Die staatliche Einheit war noch nicht vollzogen, da hub ein lautes ostdeutsches Nachdenken an über jene Identitäten, die man angeblich einzubringen habe. Die Vokabel wurde derart inflationiert, daß bald niemand sie mehr hören mochte, und was sich hauptsächlich dahinter verbarg, waren bloß die Privilegien der einstigen Herrschafts­schicht.

Vergleichbares geschah, als die Erzählung einer sehr bekannten ostdeutschen Autorin in einigen westdeutschen Blättern böse Verrisse erfuhr. Das Negativurteil war gar nicht einhellig gewesen, doch der ostdeutsche Literaturbetrieb begann alsbald zu zetern, derart wolle man ihm die Existenz­berechtigung rauben. Das war zwar falsch, aber die Idee stand im Raum. Sie mußte bloß noch materialisiert werden. Eben das geschieht gegenwärtig, und wieder hat der mögliche Protest durch voreiligen Verschleiß sich selbst entwertet.
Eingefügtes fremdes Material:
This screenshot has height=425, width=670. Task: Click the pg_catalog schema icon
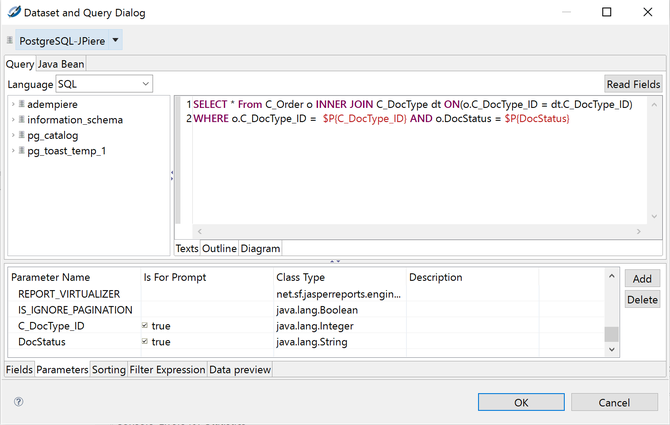[x=21, y=135]
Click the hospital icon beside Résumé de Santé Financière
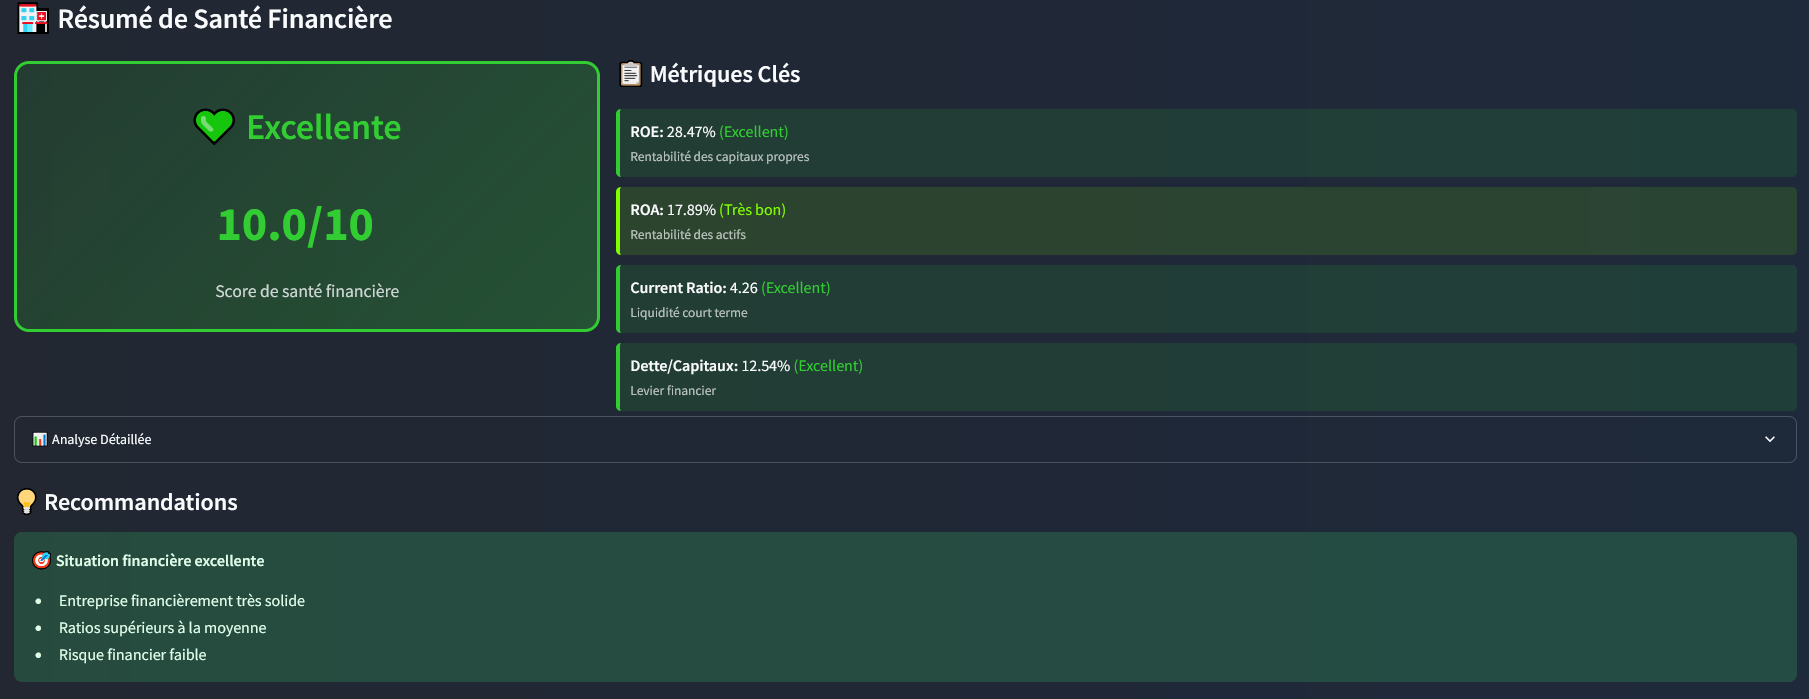1809x699 pixels. 33,19
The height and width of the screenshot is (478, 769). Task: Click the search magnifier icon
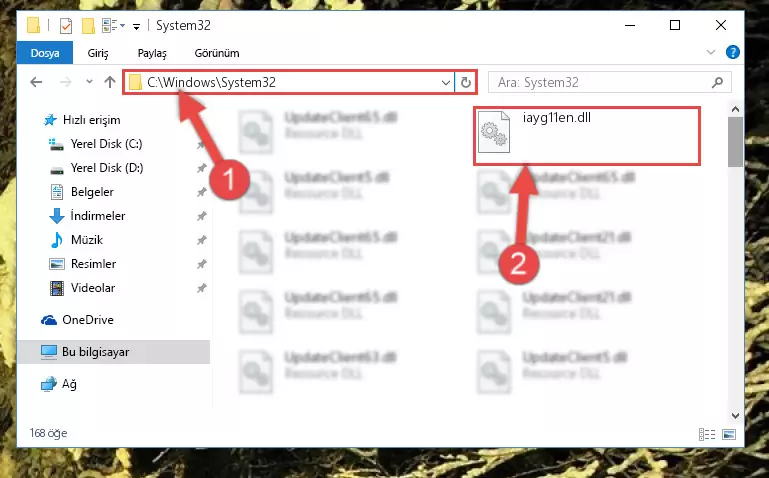[x=718, y=82]
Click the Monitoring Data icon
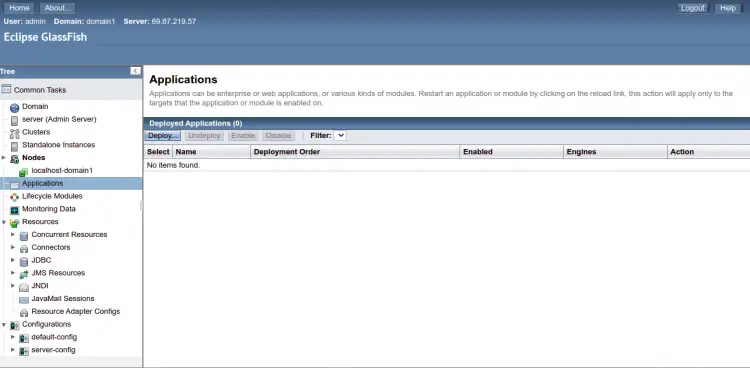This screenshot has height=368, width=750. 14,210
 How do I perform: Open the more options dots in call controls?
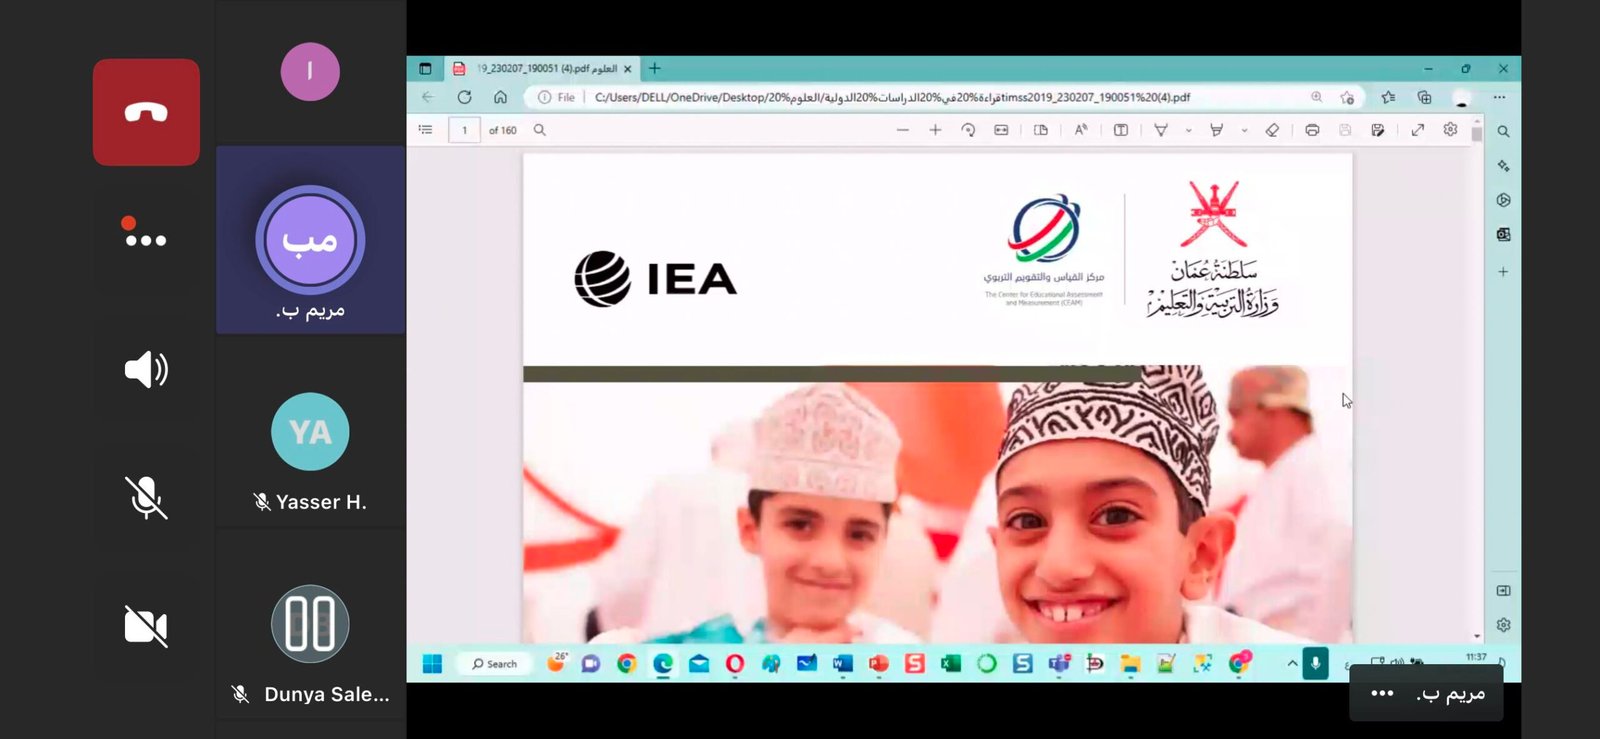point(146,239)
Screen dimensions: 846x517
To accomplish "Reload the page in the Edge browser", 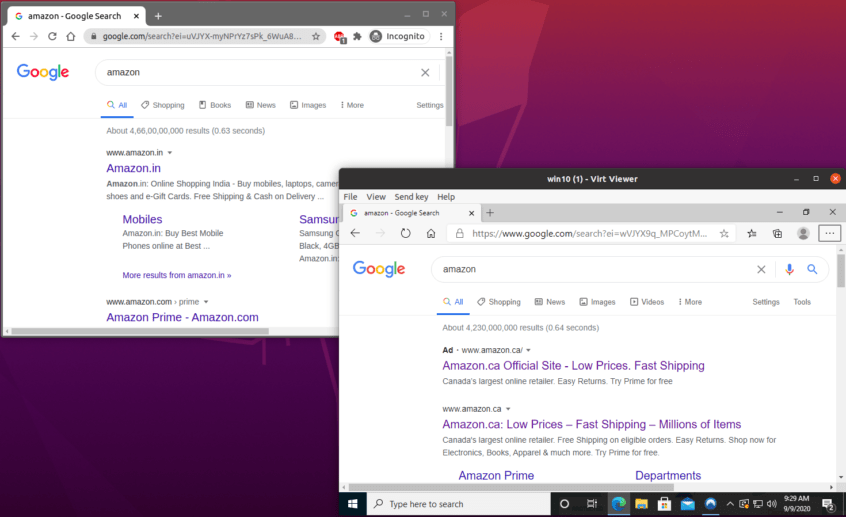I will point(405,233).

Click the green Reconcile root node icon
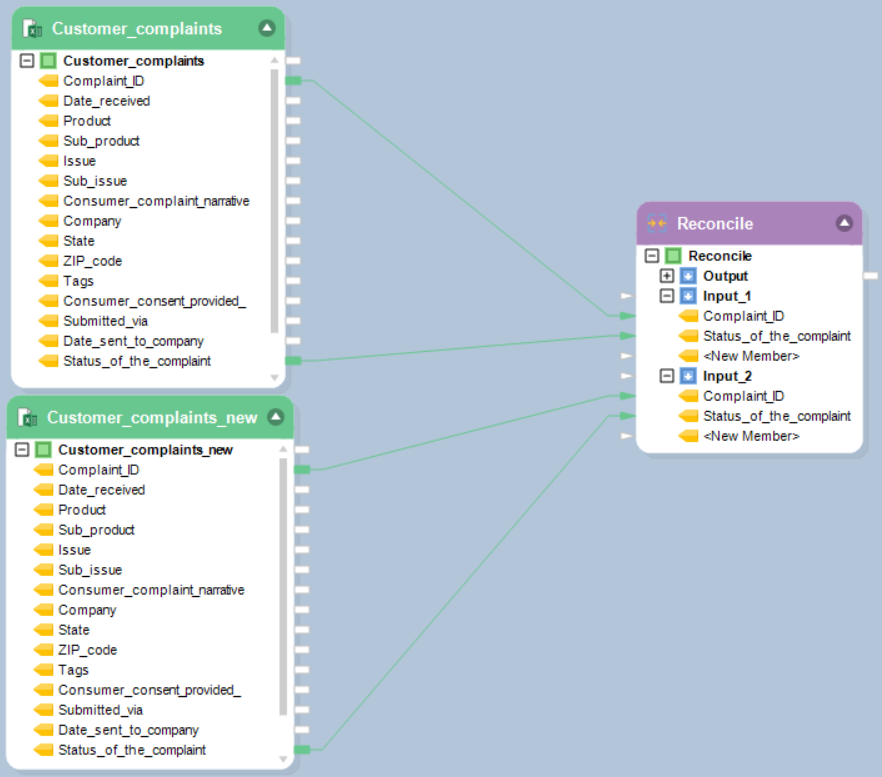tap(674, 256)

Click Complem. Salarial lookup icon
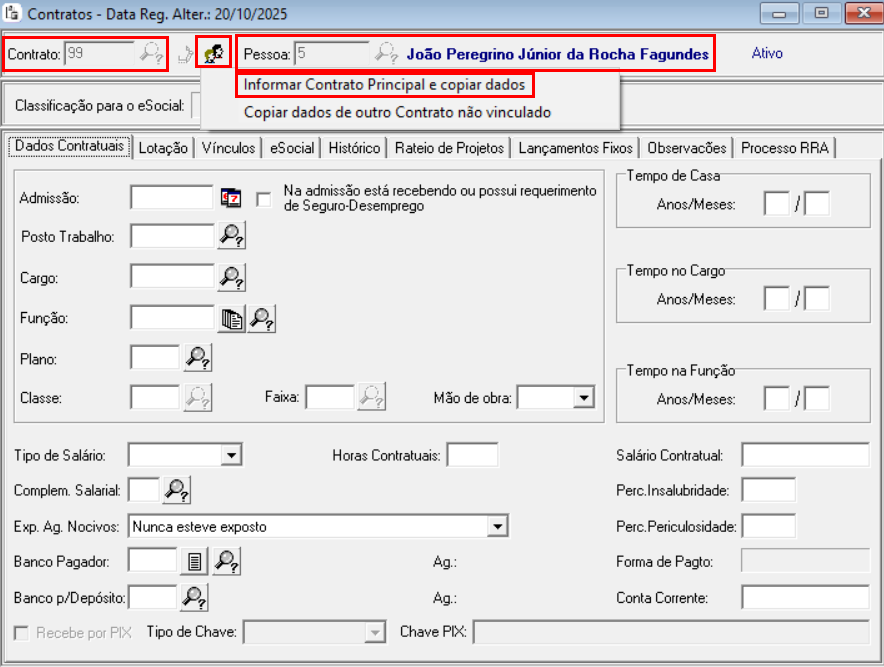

Die von einigen mächtigen westdeutschen Feuilletons vorgetragene Behauptung, der gesamte DDR-Kulturbetrieb sei von der Stasi manipuliert, ist so gut wie ein Todesurteil. Etwas von so ekelhafter Herkunft faßt ein Mensch mit Geschmack nicht an. Der Vorwurf selber stützt sich bloß auf die eher dürftigen Belege von Kontakten zweier Ostberliner Avantgarde-Poeten zu Erich Mielkes Behörde.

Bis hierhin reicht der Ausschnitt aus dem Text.